MAX_LENGTH = 10      # 定义语料最长长度

eng_prefixes = (
    "i am ", "i m ",
    "he is", "he s ",
    "she is", "she s ",
    "you are", "you re ",
    "we are", "we re ",
    "they are", "they re "
)

def filterPair(p):
    return len(p[0].split(' ')) < MAX_LENGTH and \
           len(p[1].split(' ')) < MAX_LENGTH and p[1].startswith(eng_prefixes)

def filterPairs(pairs):
    # 选取仅仅包含 eng_prefixes 开头的语料
    return [pair for pair in pairs if filterPair(pair)]
def prepareData(lang1, lang2, reverse=False):
    # 读取文件中的数据
    input_lang, output_lang, pairs = readLangs(lang1, lang2, reverse)
    print("Read %s sentence pairs" % len(pairs))
    
    # 按条件选取语料
    pairs = filterPairs(pairs[:])
    print("Trimmed to %s sentence pairs" % len(pairs))
    print("Counting words...")
    
    # 将语料保存至相应的语言类
    for pair in pairs:
        input_lang.addSentence(pair[0])
        output_lang.addSentence(pair[1])
        
    # 打印语言类的信息    
    print("Counted words:")
    print(input_lang.name, input_lang.n_words)
    print(output_lang.name, output_lang.n_words)
    return input_lang, output_lang, pairs

input_lang, output_lang, pairs = prepareData('eng', 'fra', True)
print(random.choice(pairs))
Reading lines...
Read 135842 sentence pairs
Trimmed to 10599 sentence pairs
Counting words...
Counted words:
fra 4345
eng 2803
['je crains que ce soit impossible .', 'i m afraid that s impossible .']

2.Seq2Seq模型

2.1编码器

class EncoderRNN(nn.Module):
    # 定义一个名为EncoderRNN的类,继承自nn.Module,用于实现编码器RNN
    def __init__(self, input_size, hidden_size):
        # 构造函数,初始化EncoderRNN对象
        super(EncoderRNN, self).__init__()
        # 调用父类nn.Module的构造函数
        self.hidden_size = hidden_size
        # 将隐藏层大小保存为对象的属性
        self.embedding   = nn.Embedding(input_size, hidden_size)
        # 创建一个嵌入层,将输入的单词索引映射到隐藏层大小的向量空间
        self.gru         = nn.GRU(hidden_size, hidden_size)

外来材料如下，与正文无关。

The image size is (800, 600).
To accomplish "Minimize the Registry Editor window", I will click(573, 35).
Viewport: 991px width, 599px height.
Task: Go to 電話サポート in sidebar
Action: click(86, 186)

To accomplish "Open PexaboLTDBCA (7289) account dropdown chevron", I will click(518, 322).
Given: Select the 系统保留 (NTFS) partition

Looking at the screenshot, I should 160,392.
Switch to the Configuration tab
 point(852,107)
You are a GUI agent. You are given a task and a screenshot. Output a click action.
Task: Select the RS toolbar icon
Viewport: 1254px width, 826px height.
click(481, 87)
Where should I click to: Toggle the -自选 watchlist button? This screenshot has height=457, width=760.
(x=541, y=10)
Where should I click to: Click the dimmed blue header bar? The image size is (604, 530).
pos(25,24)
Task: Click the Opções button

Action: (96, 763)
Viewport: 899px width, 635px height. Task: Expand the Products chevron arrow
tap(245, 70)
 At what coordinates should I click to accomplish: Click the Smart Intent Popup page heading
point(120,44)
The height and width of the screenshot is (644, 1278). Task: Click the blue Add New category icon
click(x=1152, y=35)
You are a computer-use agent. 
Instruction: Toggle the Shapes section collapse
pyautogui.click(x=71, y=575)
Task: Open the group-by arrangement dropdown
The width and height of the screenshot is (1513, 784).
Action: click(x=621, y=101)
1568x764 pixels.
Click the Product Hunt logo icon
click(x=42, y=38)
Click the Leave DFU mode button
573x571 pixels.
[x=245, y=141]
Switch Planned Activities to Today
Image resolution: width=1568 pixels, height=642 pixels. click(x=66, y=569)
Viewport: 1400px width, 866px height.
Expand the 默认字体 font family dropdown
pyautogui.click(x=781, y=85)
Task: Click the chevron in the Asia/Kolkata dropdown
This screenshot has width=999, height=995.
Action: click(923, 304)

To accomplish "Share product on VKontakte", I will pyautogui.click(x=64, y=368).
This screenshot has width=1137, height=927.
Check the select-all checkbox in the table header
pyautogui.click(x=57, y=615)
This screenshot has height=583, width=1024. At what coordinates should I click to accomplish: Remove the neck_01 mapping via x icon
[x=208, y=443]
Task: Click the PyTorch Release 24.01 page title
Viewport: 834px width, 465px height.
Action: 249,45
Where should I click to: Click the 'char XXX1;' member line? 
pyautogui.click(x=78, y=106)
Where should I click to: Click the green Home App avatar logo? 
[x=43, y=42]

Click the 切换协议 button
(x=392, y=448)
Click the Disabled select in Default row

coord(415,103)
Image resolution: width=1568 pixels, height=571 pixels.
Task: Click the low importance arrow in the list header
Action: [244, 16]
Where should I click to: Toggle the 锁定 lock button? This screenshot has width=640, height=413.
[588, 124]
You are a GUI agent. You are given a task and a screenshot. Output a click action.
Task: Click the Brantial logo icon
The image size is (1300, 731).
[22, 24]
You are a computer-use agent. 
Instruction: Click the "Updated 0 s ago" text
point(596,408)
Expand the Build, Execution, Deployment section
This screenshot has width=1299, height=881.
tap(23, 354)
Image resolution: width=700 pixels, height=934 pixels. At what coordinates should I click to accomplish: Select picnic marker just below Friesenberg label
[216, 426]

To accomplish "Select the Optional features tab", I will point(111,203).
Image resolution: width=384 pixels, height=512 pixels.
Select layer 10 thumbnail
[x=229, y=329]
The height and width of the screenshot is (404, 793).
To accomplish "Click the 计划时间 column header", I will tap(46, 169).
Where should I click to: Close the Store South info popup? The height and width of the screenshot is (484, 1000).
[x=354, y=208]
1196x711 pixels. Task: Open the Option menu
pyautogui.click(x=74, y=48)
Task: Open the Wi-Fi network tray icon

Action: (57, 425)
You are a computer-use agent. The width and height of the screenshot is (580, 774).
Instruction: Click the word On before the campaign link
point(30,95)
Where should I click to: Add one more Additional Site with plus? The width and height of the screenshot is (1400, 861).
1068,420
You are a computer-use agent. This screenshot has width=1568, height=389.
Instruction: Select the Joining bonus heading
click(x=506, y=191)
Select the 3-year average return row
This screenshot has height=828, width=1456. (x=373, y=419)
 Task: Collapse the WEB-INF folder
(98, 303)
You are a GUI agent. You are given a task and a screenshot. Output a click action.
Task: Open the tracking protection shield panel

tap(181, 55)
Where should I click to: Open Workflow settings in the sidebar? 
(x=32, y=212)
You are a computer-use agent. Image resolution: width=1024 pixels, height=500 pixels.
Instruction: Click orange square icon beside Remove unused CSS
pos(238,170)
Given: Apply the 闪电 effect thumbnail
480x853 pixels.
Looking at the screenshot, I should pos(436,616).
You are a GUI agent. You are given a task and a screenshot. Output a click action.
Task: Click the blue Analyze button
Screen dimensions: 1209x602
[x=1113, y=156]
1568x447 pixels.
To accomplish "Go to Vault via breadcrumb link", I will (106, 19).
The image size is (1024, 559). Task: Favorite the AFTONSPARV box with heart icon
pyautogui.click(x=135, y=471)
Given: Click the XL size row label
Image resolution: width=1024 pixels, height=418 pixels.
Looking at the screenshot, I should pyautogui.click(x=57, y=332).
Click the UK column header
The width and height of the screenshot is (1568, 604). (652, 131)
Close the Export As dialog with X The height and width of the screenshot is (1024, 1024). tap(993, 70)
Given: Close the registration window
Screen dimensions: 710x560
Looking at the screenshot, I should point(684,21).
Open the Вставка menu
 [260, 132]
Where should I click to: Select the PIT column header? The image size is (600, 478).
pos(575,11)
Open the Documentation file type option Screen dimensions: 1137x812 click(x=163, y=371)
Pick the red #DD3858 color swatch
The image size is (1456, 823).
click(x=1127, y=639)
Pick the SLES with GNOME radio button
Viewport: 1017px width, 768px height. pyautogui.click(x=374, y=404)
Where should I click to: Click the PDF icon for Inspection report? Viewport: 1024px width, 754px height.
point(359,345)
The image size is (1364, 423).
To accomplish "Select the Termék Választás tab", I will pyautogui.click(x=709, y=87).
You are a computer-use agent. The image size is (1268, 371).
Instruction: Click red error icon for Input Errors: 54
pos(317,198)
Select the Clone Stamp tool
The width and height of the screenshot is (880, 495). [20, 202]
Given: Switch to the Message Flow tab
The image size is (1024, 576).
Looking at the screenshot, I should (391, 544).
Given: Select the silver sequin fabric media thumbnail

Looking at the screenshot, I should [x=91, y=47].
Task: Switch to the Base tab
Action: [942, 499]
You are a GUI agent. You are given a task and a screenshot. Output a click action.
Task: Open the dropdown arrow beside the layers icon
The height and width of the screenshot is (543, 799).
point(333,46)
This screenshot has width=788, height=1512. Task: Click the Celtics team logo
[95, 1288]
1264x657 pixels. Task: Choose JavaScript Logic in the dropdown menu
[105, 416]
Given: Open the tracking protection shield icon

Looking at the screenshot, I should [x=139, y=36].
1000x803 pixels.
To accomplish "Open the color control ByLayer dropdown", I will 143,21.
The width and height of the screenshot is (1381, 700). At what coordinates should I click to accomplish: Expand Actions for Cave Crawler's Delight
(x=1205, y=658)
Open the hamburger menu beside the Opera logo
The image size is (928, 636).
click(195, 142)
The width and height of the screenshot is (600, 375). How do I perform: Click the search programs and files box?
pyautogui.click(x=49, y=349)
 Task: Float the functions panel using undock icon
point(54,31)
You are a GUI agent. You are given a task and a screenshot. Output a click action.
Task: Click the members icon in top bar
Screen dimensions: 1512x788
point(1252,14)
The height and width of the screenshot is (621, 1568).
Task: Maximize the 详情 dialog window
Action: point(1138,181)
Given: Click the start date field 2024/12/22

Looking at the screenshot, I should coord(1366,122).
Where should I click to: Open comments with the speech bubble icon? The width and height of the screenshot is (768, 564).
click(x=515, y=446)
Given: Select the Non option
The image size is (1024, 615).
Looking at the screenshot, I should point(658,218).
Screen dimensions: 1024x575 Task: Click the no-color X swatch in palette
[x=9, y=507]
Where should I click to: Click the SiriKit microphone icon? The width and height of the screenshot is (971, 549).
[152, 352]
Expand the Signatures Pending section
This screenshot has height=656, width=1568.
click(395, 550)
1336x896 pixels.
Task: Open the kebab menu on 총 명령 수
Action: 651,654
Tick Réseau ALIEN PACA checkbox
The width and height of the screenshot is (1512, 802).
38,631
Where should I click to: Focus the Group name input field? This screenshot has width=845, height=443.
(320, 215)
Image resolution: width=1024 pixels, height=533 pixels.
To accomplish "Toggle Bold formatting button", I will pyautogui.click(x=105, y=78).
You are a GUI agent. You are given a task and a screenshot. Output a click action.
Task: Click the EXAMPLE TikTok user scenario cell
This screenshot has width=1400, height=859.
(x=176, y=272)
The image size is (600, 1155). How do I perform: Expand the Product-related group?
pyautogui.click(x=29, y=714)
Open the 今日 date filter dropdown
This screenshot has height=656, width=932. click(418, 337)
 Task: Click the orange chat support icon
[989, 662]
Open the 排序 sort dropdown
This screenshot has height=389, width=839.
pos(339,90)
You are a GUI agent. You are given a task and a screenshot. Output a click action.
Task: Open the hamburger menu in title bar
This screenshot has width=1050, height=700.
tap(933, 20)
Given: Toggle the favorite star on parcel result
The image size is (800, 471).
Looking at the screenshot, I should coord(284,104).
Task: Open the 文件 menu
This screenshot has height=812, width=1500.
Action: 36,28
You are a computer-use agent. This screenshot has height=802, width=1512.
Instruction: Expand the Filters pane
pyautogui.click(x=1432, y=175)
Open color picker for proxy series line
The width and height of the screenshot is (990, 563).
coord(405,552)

        # 创建一个GRU(门控循环单元)层,输入和输出维度均为hidden_size
    def forward(self, input, hidden):
        # 定义前向传播函数,接收输入和隐藏状态
        embedded       = self.embedding(input).view(1, 1, -1)
        # 将输入通过嵌入层转换为向量,并调整形状为(1, 1, hidden_size)
        output         = embedded
        # 将嵌入向量作为初始输出
        output, hidden = self.gru(output, hidden)
        # 将输出和隐藏状态传入GRU层,得到新的输出和隐藏状态
        return output, hidden

        # 返回新的输出和隐藏状态
    def initHidden(self):
        # 定义初始化隐藏状态的函数
        return torch.zeros(1, 1, self.hidden_size, device=device)

2.2解码器

class AttnDecoderRNN(nn.Module):
    def __init__(self, hidden_size, output_size, dropout_p=0.1, max_length=MAX_LENGTH):
        super(AttnDecoderRNN, self).__init__()
        self.hidden_size = hidden_size
        self.output_size = output_size
        self.dropout_p = dropout_p
        self.max_length = max_length

        self.embedding = nn.Embedding(self.output_size, self.hidden_size)
        self.attn = nn.Linear(self.hidden_size * 2, self.max_length)
        self.attn_combine = nn.Linear(self.hidden_size * 2, self.hidden_size)
        self.dropout = nn.Dropout(self.dropout_p)
        self.gru = nn.GRU(self.hidden_size, self.hidden_size)
        self.out = nn.Linear(self.hidden_size, self.output_size)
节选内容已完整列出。